AI-CAD for diagnostic mammography: comparison to radiologists according to different indications.
Authors
Affiliations (4)
Affiliations (4)
- Department of Radiology, Research Institute of Radiological Science, Yongin Severance Hospital, Yonsei University College of Medicine, Yongin, Korea.
- Biostatistics Collaboration Unit, Yonsei University College of Medicine, Seoul, Korea.
- Department of Radiology, Research Institute of Radiological Science, Severance Hospital, Yonsei University College of Medicine, Seoul, Korea.

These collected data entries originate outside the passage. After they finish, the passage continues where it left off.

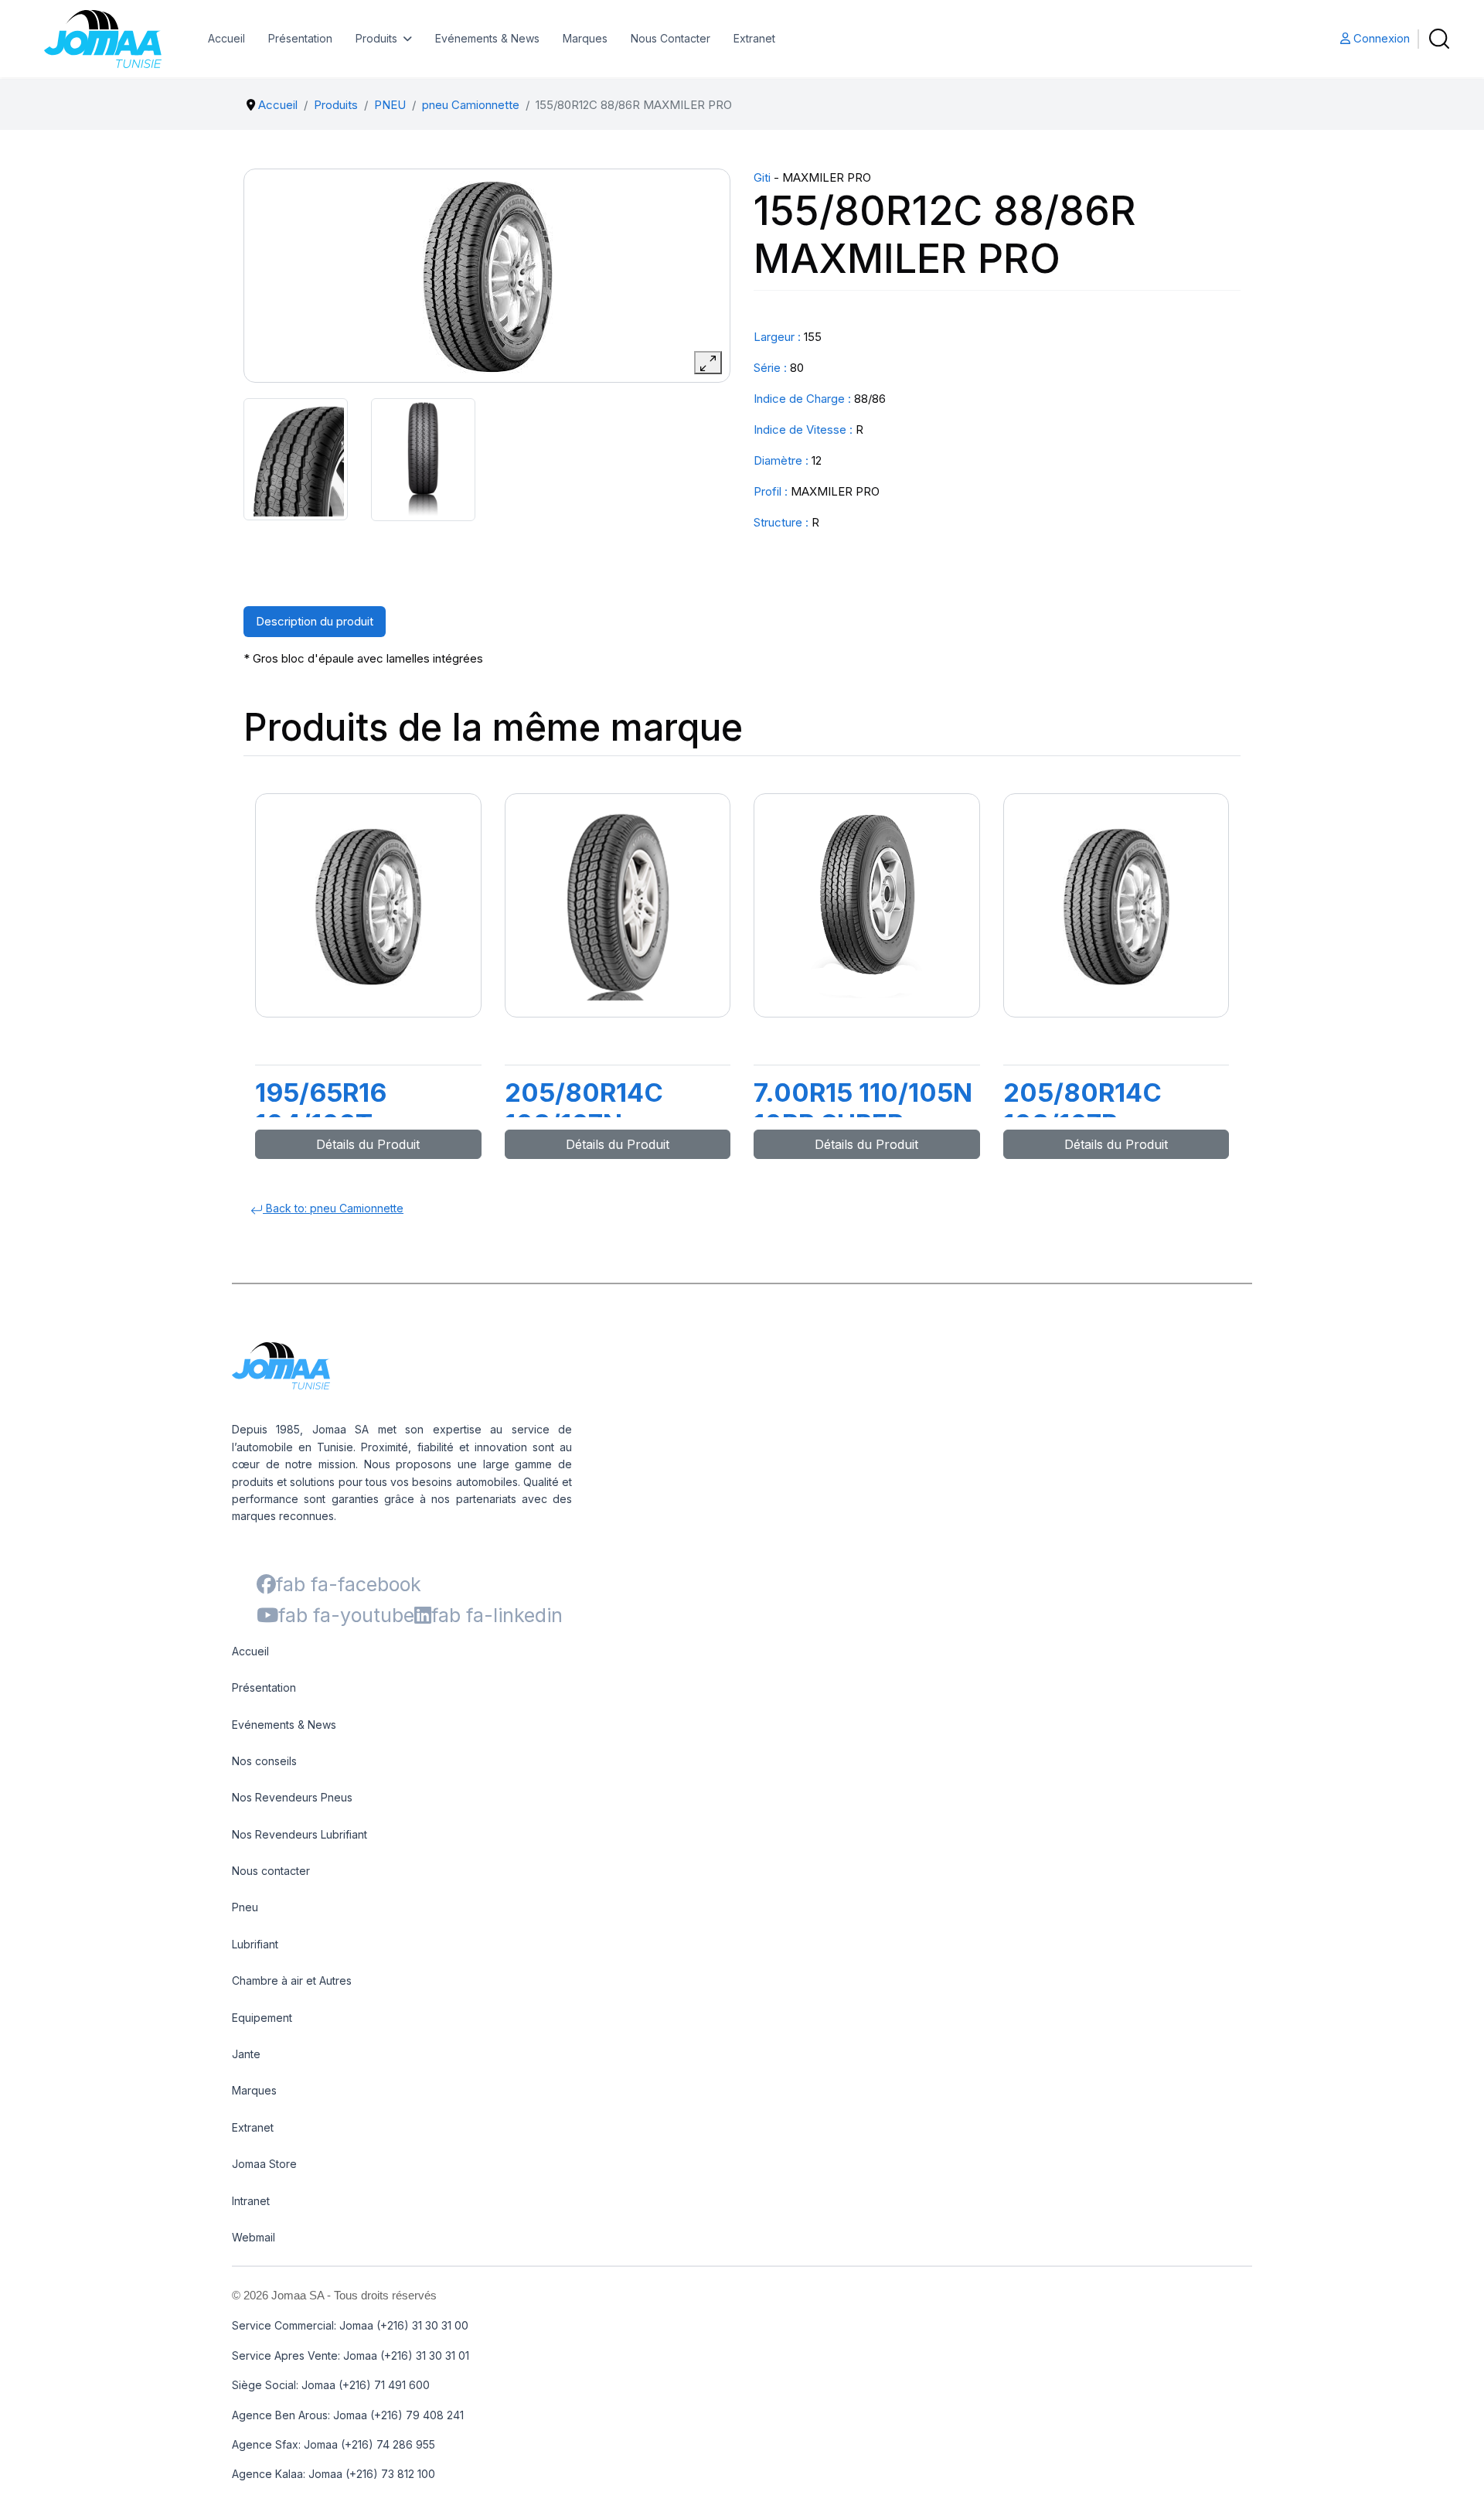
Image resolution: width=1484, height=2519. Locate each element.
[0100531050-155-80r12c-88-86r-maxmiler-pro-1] (295, 459)
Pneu (245, 1907)
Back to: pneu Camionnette (333, 1208)
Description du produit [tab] (314, 621)
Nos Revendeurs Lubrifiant (299, 1834)
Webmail (253, 2237)
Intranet (251, 2200)
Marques (585, 38)
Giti (762, 177)
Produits (376, 38)
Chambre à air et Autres (292, 1980)
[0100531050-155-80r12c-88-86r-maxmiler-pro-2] (423, 459)
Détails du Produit (368, 1144)
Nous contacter (271, 1870)
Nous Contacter (670, 38)
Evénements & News (487, 38)
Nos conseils (264, 1760)
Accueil (226, 38)
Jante (246, 2054)
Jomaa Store (264, 2163)
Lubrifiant (255, 1944)
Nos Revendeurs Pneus (292, 1797)
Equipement (262, 2017)
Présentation (300, 38)
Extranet (754, 38)
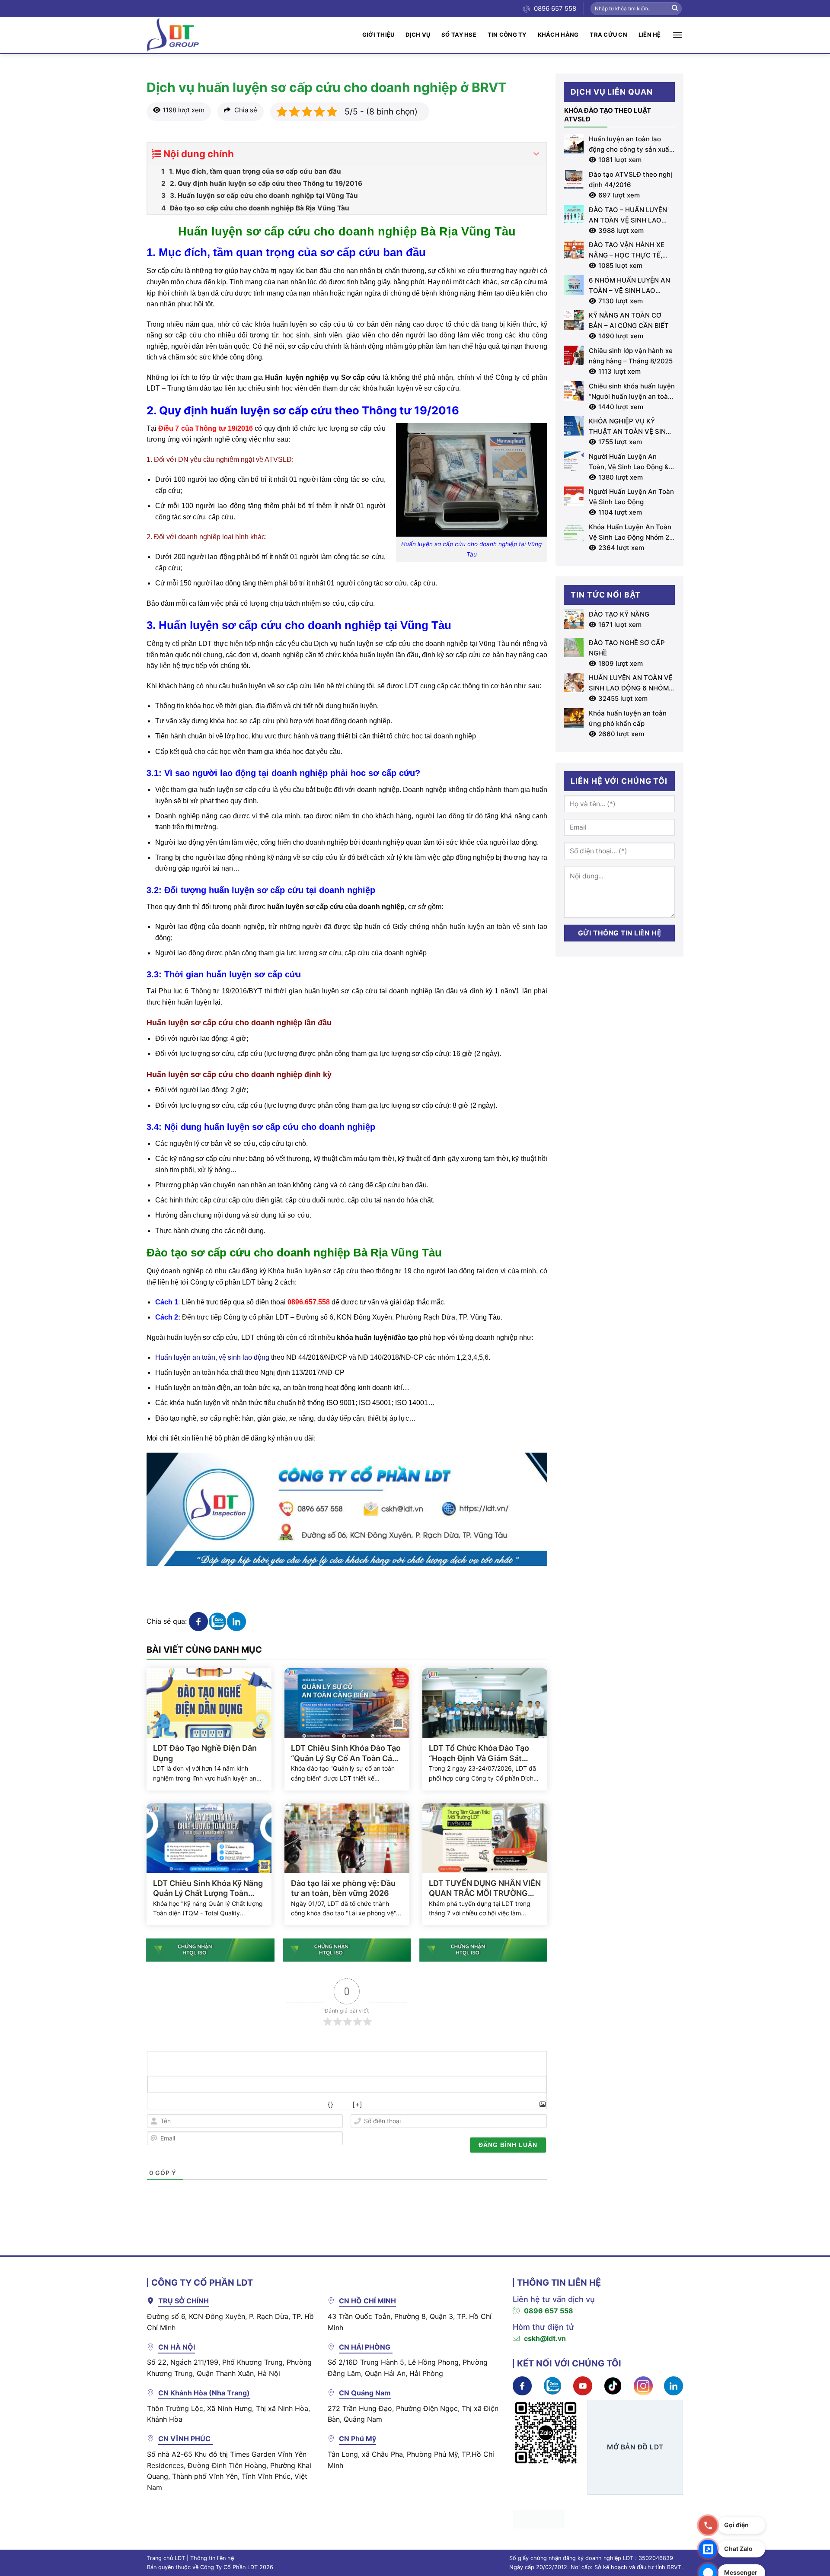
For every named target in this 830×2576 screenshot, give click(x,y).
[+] (357, 2104)
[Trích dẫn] (270, 2104)
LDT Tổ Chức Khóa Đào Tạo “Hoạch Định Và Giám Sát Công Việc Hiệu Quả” (479, 1753)
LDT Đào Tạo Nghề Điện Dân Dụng (205, 1752)
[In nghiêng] (174, 2104)
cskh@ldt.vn (545, 2338)
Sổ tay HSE (458, 34)
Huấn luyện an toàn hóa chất (199, 1372)
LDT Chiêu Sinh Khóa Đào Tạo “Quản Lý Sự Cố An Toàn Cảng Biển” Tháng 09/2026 (346, 1753)
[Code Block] (289, 2104)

- Department of Radiology, Research Institute of Radiological Science, Severance Hospital, Yonsei University College of Medicine, Seoul, Korea. [email protected].
Abstract
Although artificial intelligence-based computer-aided diagnosis (AI-CAD) is increasingly applied in screening mammography, its use in diagnostic settings is less established. This study evaluated the diagnostic performance of AI-CAD abnormality scores at optimized thresholds across various diagnostic indications vs radiologists. This retrospective study included 1534 women (mean age, 51.4 ± 8.8 years) who underwent diagnostic mammography between March 2015 and February 2016. Cases were categorized into three diagnostic indications: (1) symptomatic, (2) BI-RADS 3 follow-up, and (3) referral for abnormal imaging. A commercially available AI-CAD system provided abnormality scores (0-100%). Final diagnosis was confirmed by pathology or ≥ 2-year imaging stability. AI-CAD performance (sensitivity, specificity, accuracy, PPV, and AUC was evaluated at two thresholds: vendor-recommended 10% for screening and an optimized 50% from ROC analysis (Youden's index), and compared with original radiologist interpretations. Among the 1534 patients, 397 (25.9%) were diagnosed with breast cancer. At the 50% threshold, AI-CAD showed significantly higher specificity (95.0% vs 86.2%), accuracy (91.7% vs 87.2%), and PPV (85.1% vs 69.5%) than radiologists (all p < 0.001). AUCs were comparable (AI-CAD: 0.886; radiologists: 0.882; p = 0.75). In symptomatic patients, AUC was significantly higher than radiologists (0.873 vs 0.815, p = 0.002); in BI-RADS 3 follow-ups and asymptomatic imaging-detected abnormalities, specificity was improved with a tradeoff in lower sensitivity. AI-CAD demonstrated diagnostic performance comparable to radiologists in mammography and, at an optimized threshold, offered superior specificity, PPV, and accuracy. Especially in symptomatic patients, a higher threshold increased diagnostic performance without compromising sensitivity. Question AI-CAD has the potential to be applied for diagnostic mammography by applying different thresholds. Findings Using an optimized threshold, AI-CAD demonstrated higher specificity, accuracy, and positive predictive value compared to radiologists. Clinical relevance When an optimized threshold is applied, AI-CAD shows comparable performance to radiologists, with higher specificity, accuracy, and positive predictive value.